ЦЕЛЬ УПРАЖНЕНИЯ =>
Напишите продолжение отрывка о воскрешении мегамашины, начав сразу после его последнего предложения.

===== ПРЕДЛОЖЕННЫЙ ОТРЫВОК =====

Если блага, которые сулили механические изобретения и капиталистический строй, было, естественно, легче предвидеть, чем пороки, то одно зло — куда более огромное, чем все прочие, вместе взятые, — ввиду отсутствия каких-либо исторических сведений в ту пору, было невозможно предугадать заранее или предотвратить. Я имею в виду воскрешение мегамашины. Коалиция всех установлений и сил, обзор которых мы только что завершили, расчистила место для создания мегамашины в столь колоссальном масштабе, о каком не могли бы и помыслить даже Хеопс или Хефрен, Нарамсин, Ашшурбанипал[110] или Александр Македонский. Накопленное множество механических приспособлений наконец позволило невероятно увеличить размах мегамашины, последовательно заменяя непокорные или неуверенные человеческие компоненты специализированными точными механизмами из металла, стекла или пластика, задуманных так, как не задуман ни один человеческий организм, для выполнения своих особых функций с неколебимой верностью и точностью.
Наконец-то сделалась возможной такая мегамашина, которой после сборки требовался лишь минимальный объем человеческого участия и согласования. Начиная с XVI века, тайну мегамашины стали понемногу открывать заново. После ряда эмпирических поисков наугад и импровизаций (причем в них едва ли проглядывалась конечная цель, к которой движется общество), этот громадный механический Левиафан наконец был выужен из глубин истории. Экспансия мегамашины — ее царство, ее сила, ее слава, — постепенно становилось главной целью или, по меньшей мере, навязчивой идеей западного человека.

===== ПРЕДОСТАВЛЕННЫЕ ДАННЫЕ =====

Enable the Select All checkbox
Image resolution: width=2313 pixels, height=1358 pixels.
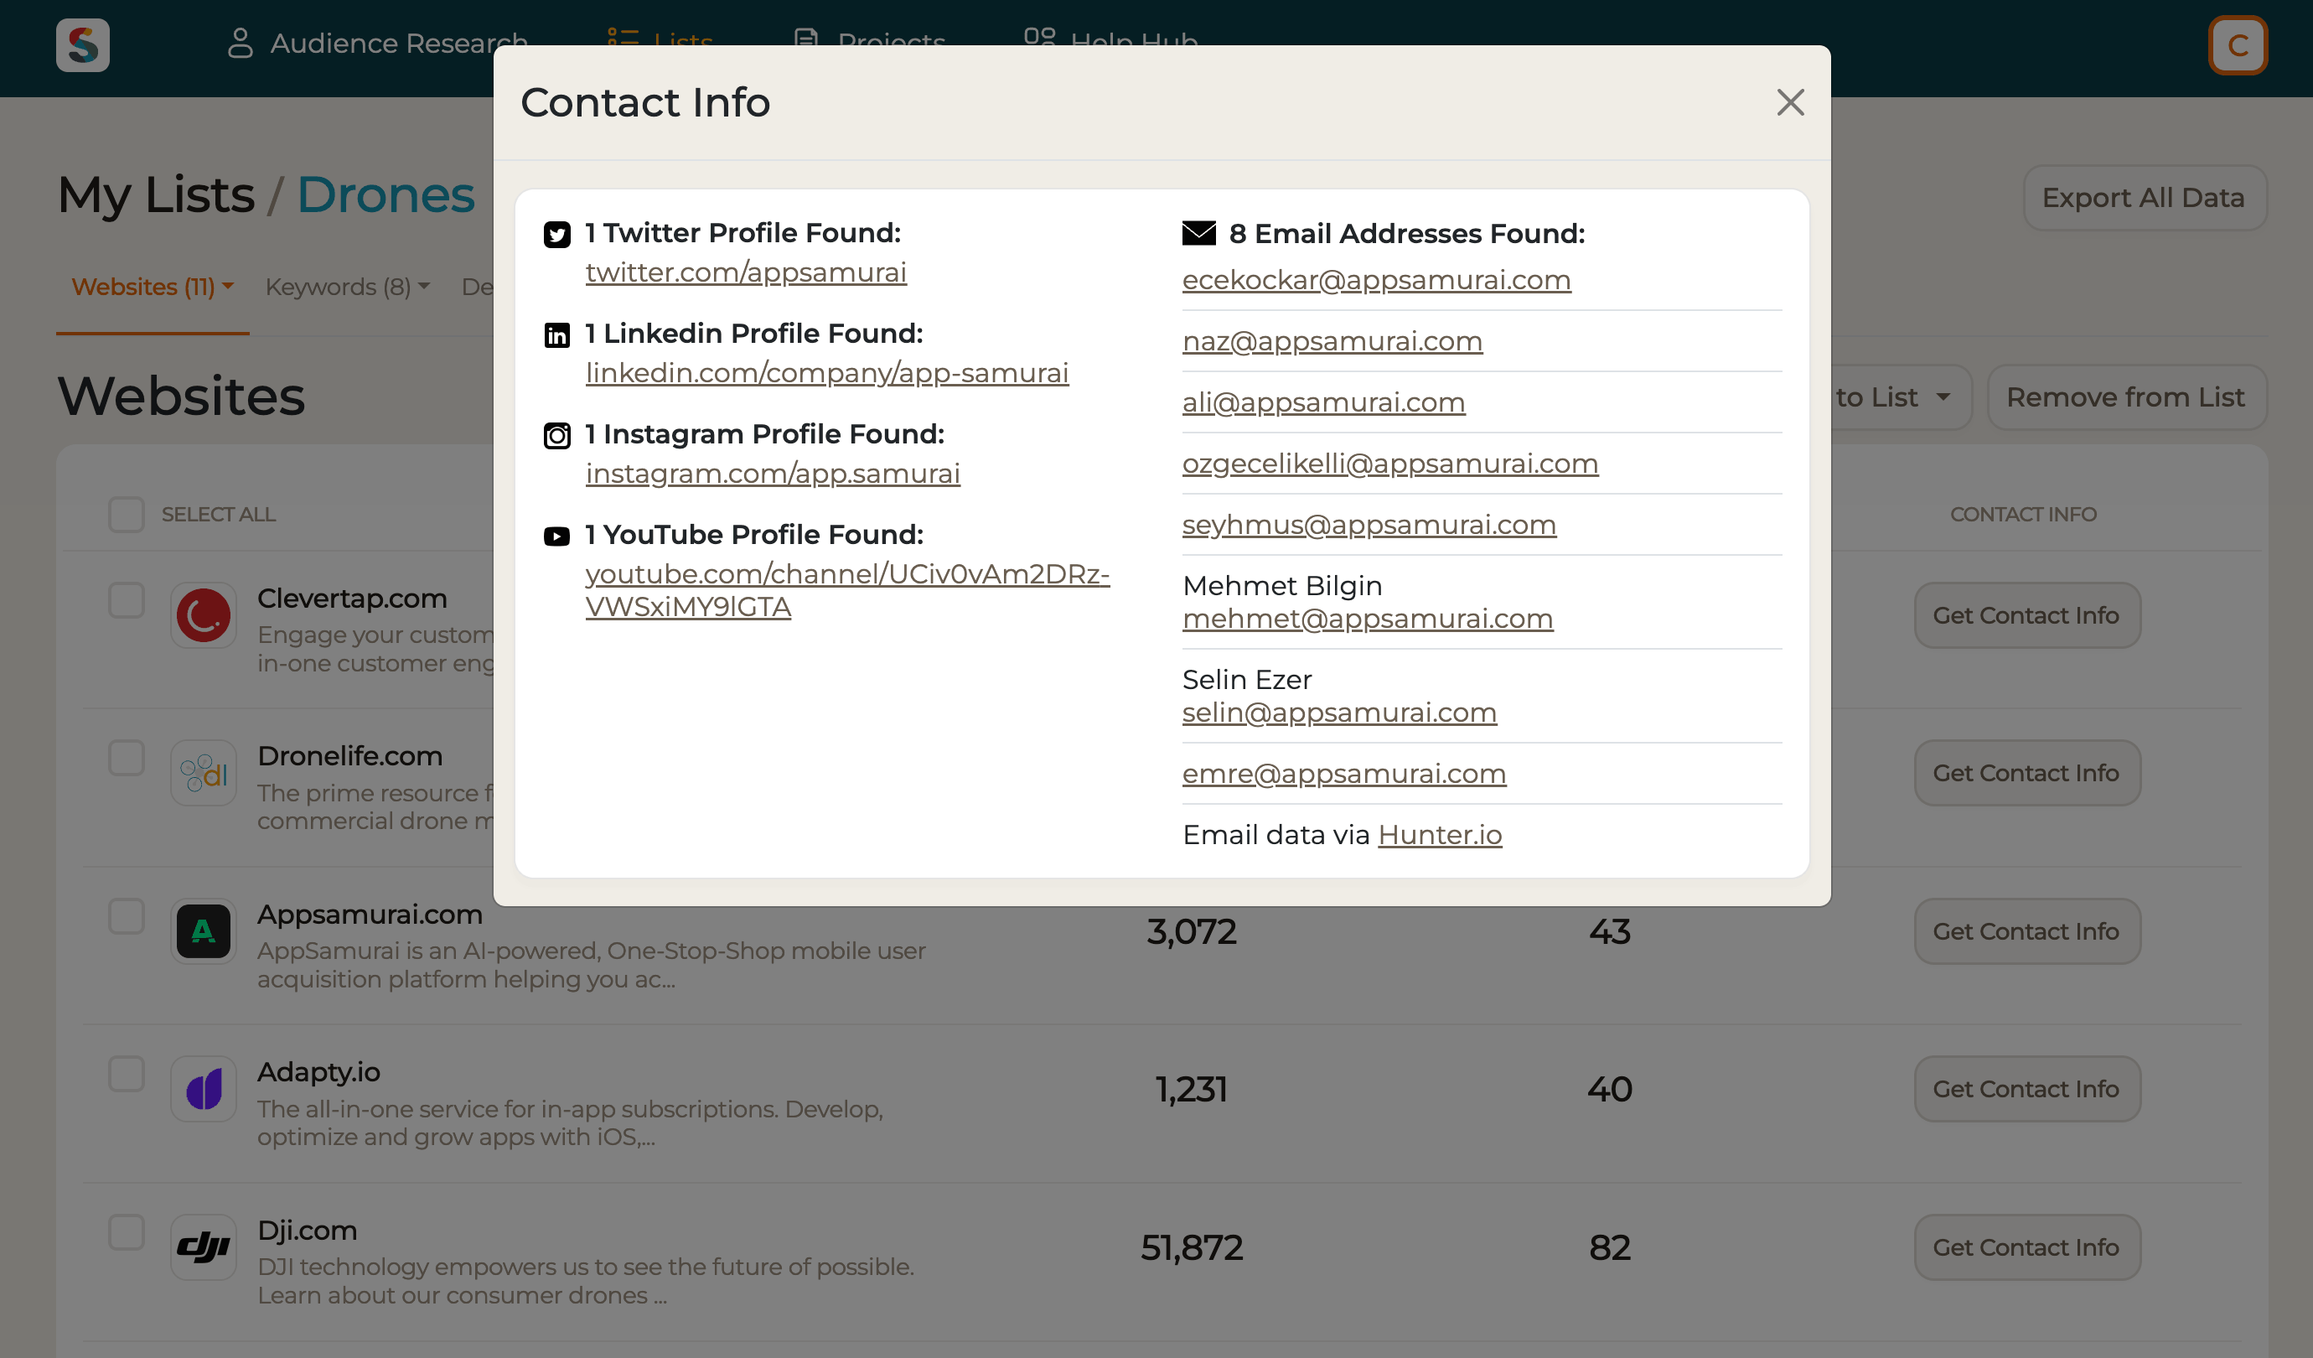coord(126,514)
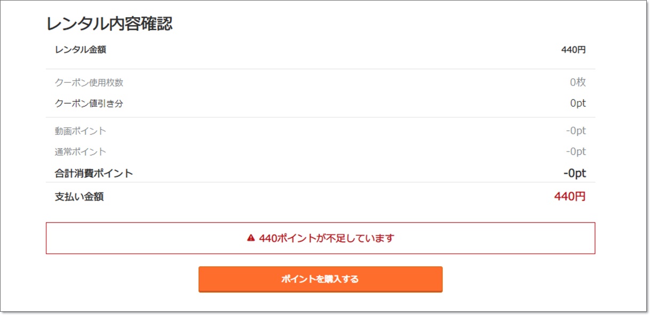
Task: Click the 0枚 coupon count value
Action: 577,82

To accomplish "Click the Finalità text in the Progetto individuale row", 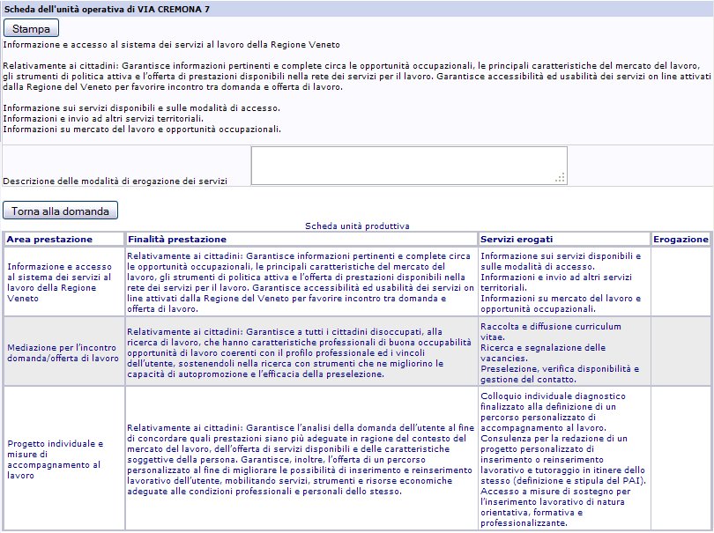I will coord(300,459).
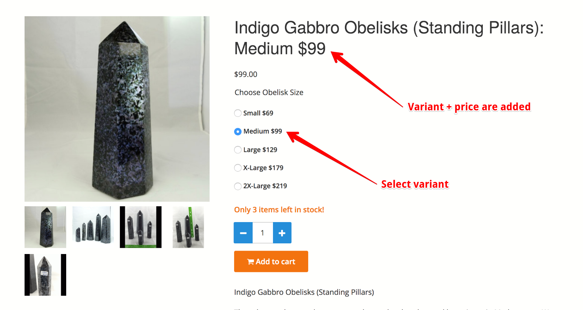View thumbnail with green ruler beside obelisks

click(x=188, y=227)
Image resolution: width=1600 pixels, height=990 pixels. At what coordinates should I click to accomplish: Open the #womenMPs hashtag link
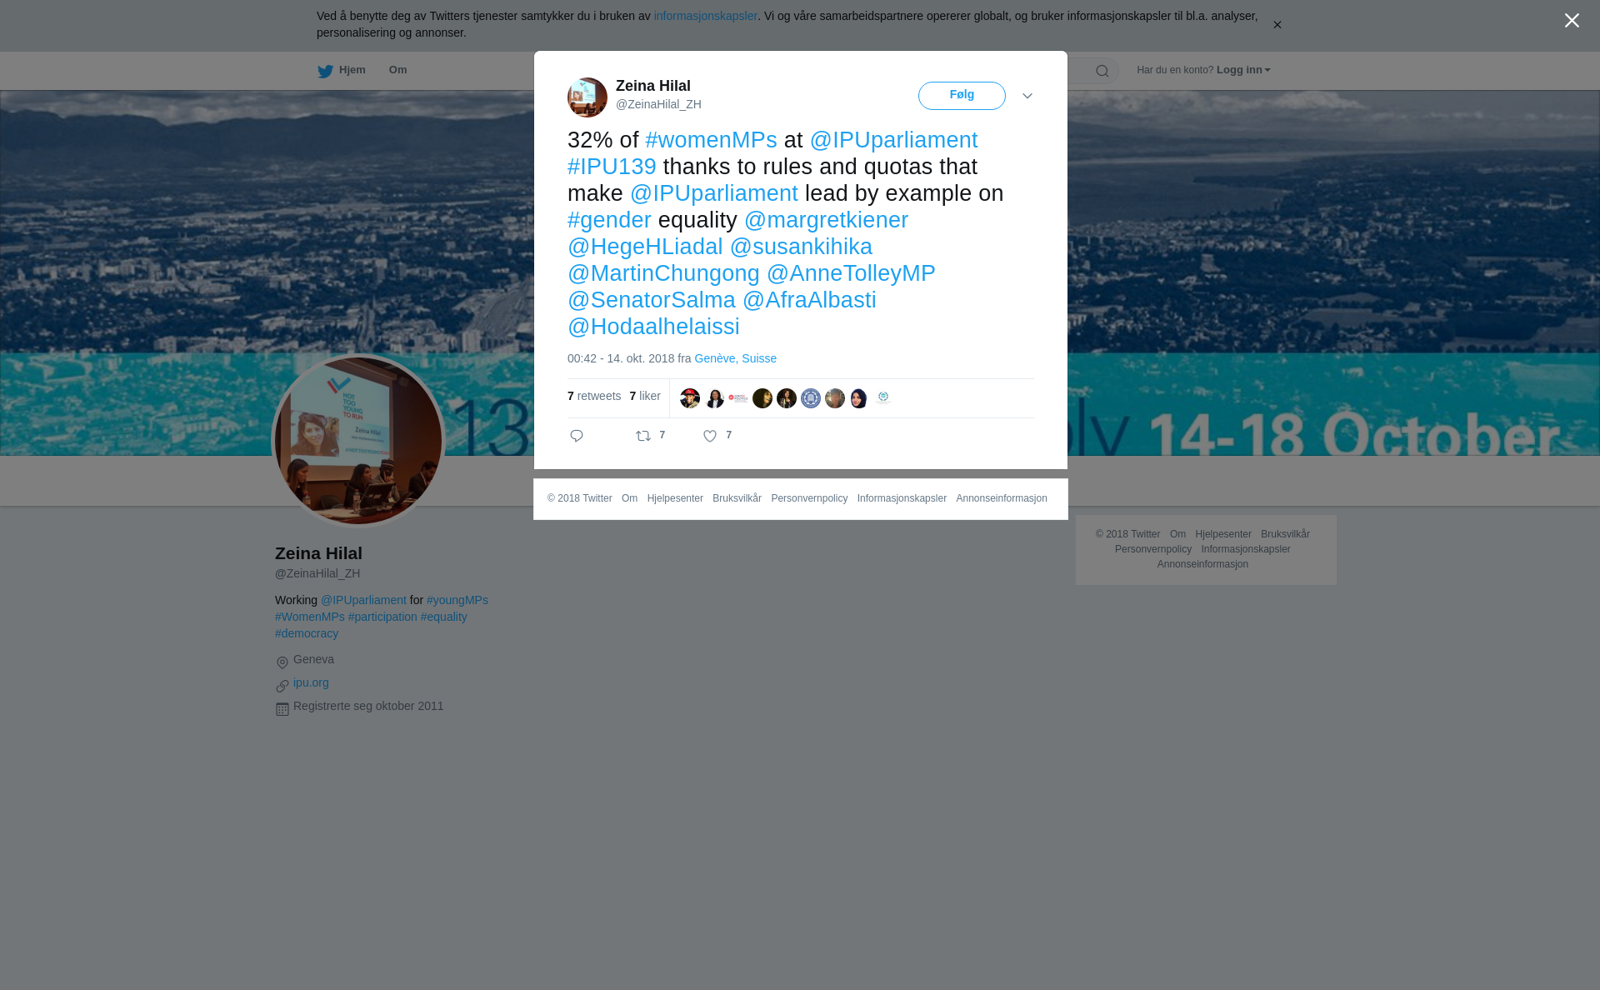(x=711, y=140)
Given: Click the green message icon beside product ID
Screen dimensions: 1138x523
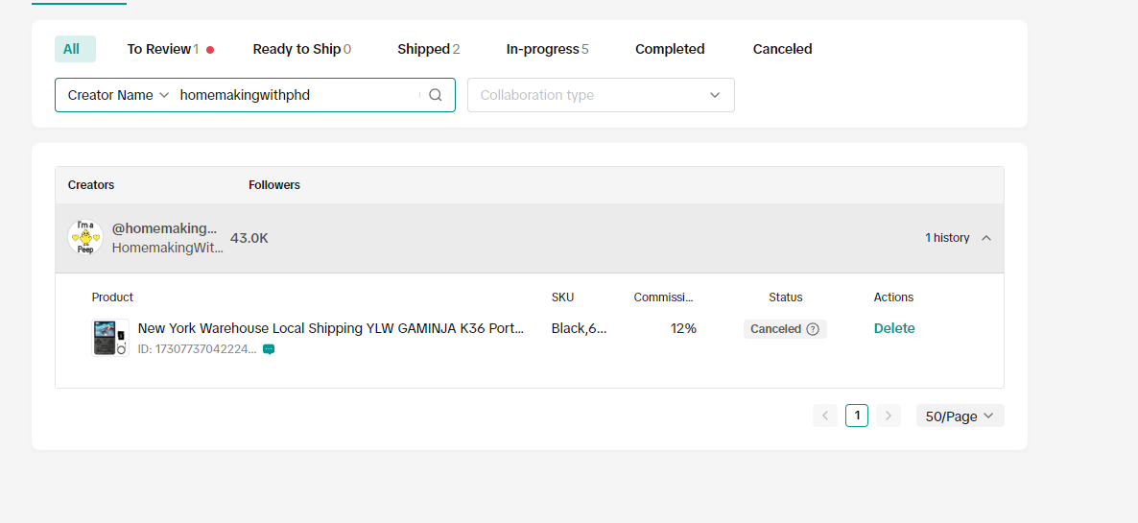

=====

ОТВЕТ НА УПРАЖНЕНИЕ =>
Как начали утверждать «передовые» мыслители, машина не только служила идеальной моделью для объяснения, а впоследствии и подчинения, всех органических процессов, и к тому же, само ее создание и непрерывное усовершенствование являлось единственным, что придает смысл человеческому существованию. За век или два идеологическая постройка, на которую опиралась древняя мегамашина, была реконструирована и поставлена на обновленный и более прочный фундамент. Мощь, скорость, движение, стандартизация, массовое производство, количественное измерение, регламентация, точность, единообразие, астрономическая правильность, контроль, прежде всего контроль, — все эти понятия стали ключевыми паролями современного общества, живущего по законам нового западного стиля.
Теперь, чтобы собрать и поляризовать все новые составляющие мегамашины, недоставало лишь одного: рождения Бога-Солнца. И в XVI веке, при участии Кеплера, Тихо Браге и Коперника в роли акушеров, родился новый Бог-Солнце.